Tonight we went to Jama Majhid in Old Delhi to eyeball the crowds and eat yummy food in the bazar and here I had a great tourist experience. I've lived in India much of my life and always there is something new to experience and today was another first. I noticed mobs of paupers squatting outside each restaurant near the Majhid and asked my mate what they were doing. He said they were waiting to be fed by rich people, so I handed the restauranter a 100 Rupees, the equivalent of $3, and then he made me personally hand out the food, I fed 10 desperate men and it made me very high. Of course I could've fed more but the whole market-place would have rioted yet it is definately something I will do again. (I'm not pretending to be a saint, when I lived in India as a boy in the '70s I was left destitute several times with only a rag wrapped around my waist and the Indian people always fed me, so now it is payback time.)
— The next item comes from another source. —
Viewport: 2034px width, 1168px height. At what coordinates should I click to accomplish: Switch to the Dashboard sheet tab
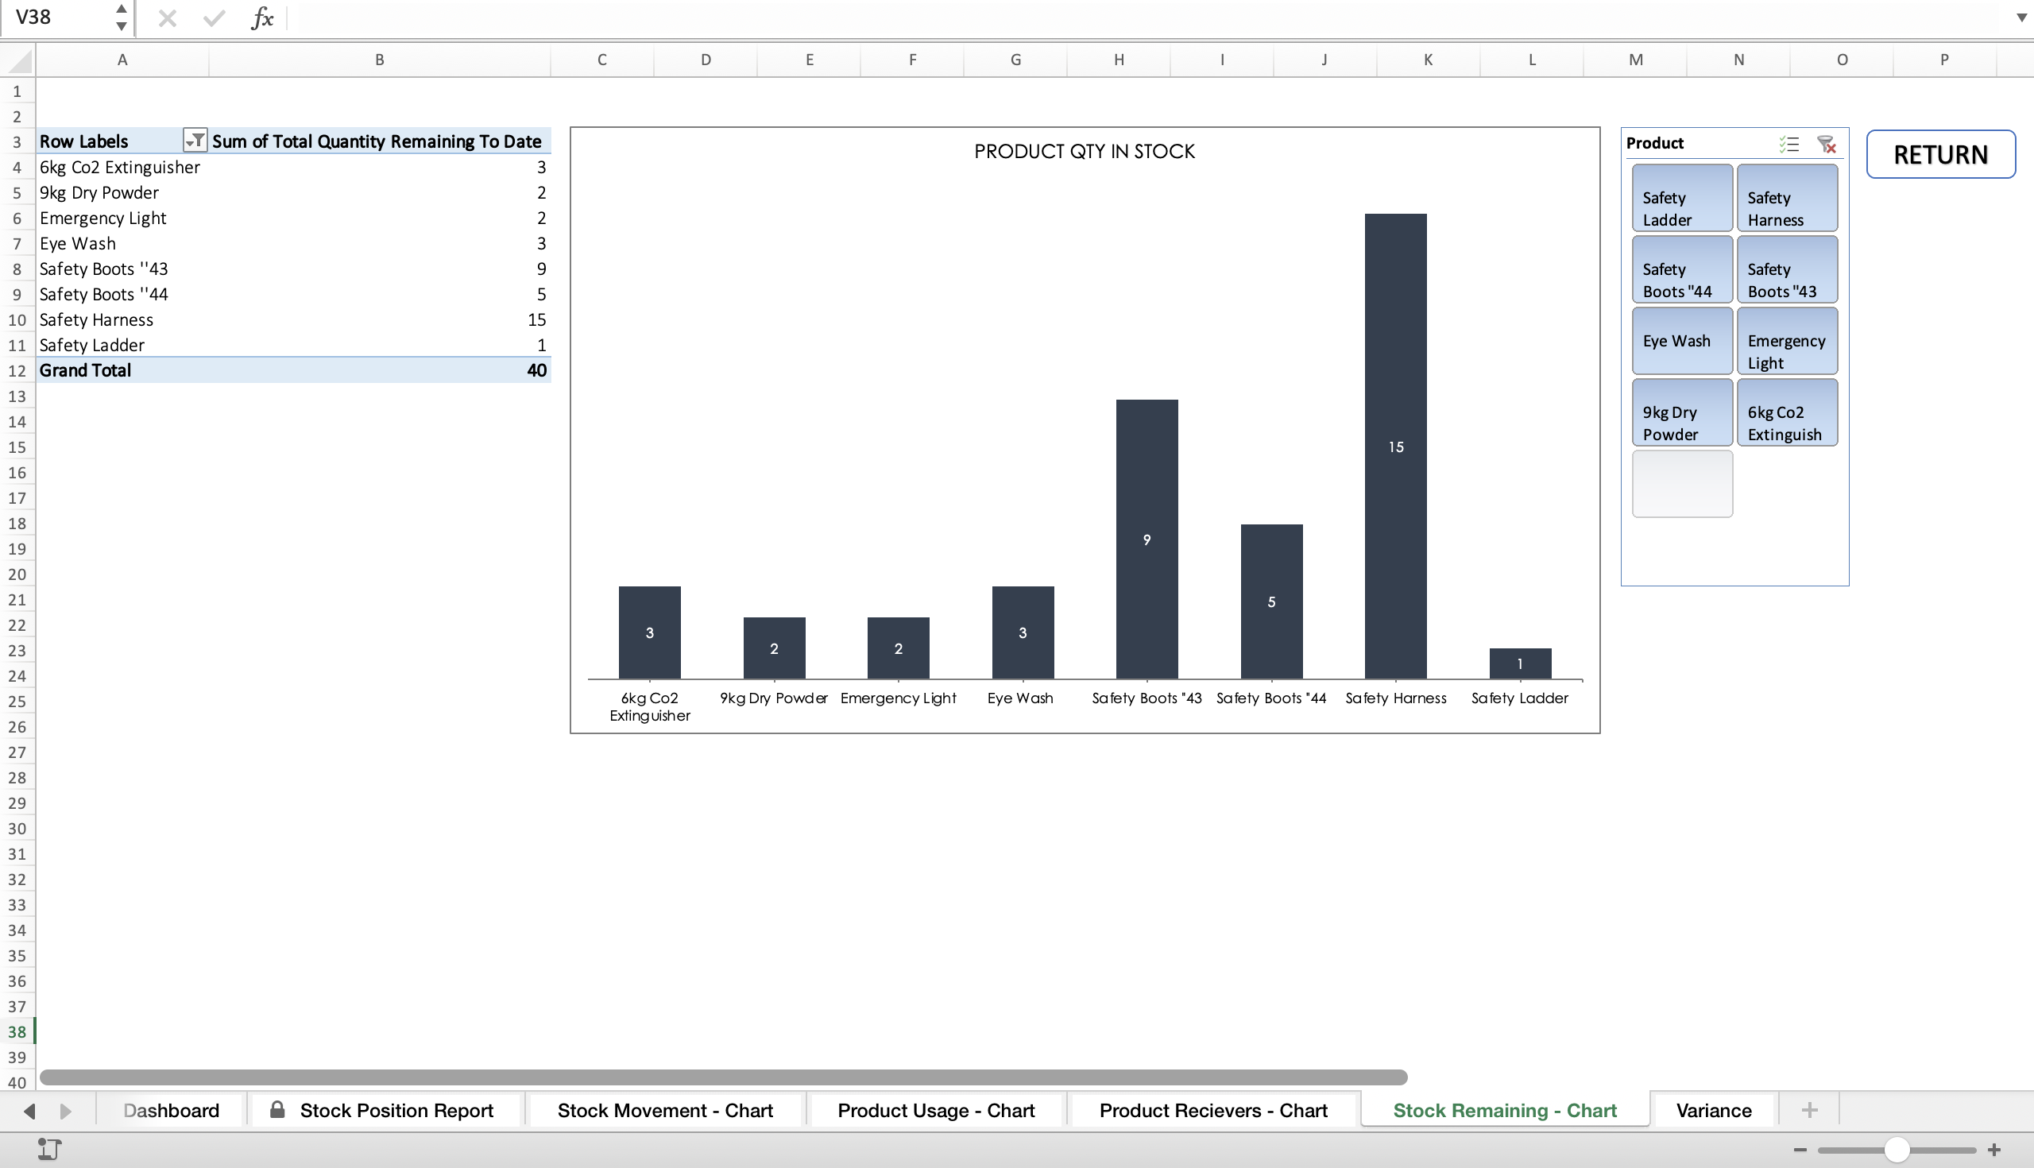(171, 1110)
For all those kind souls out there in the world who want to help the starving masses my suggestion would be to come to India and not only spend money touring as that employs lots of people but to go personally to places like Jama Majhid and hand the food out directly, and of course, hand out 10 rupe notes to the aged and crippled that wander the streets, in a month's sojourn it would all only amount to $100 and that's so little to see so many smiling faces. Soon I will be off to the high Himalayas, flying on a genie's back, and I will return with treasures for life on the move is awesome and my heart will be turned to gold.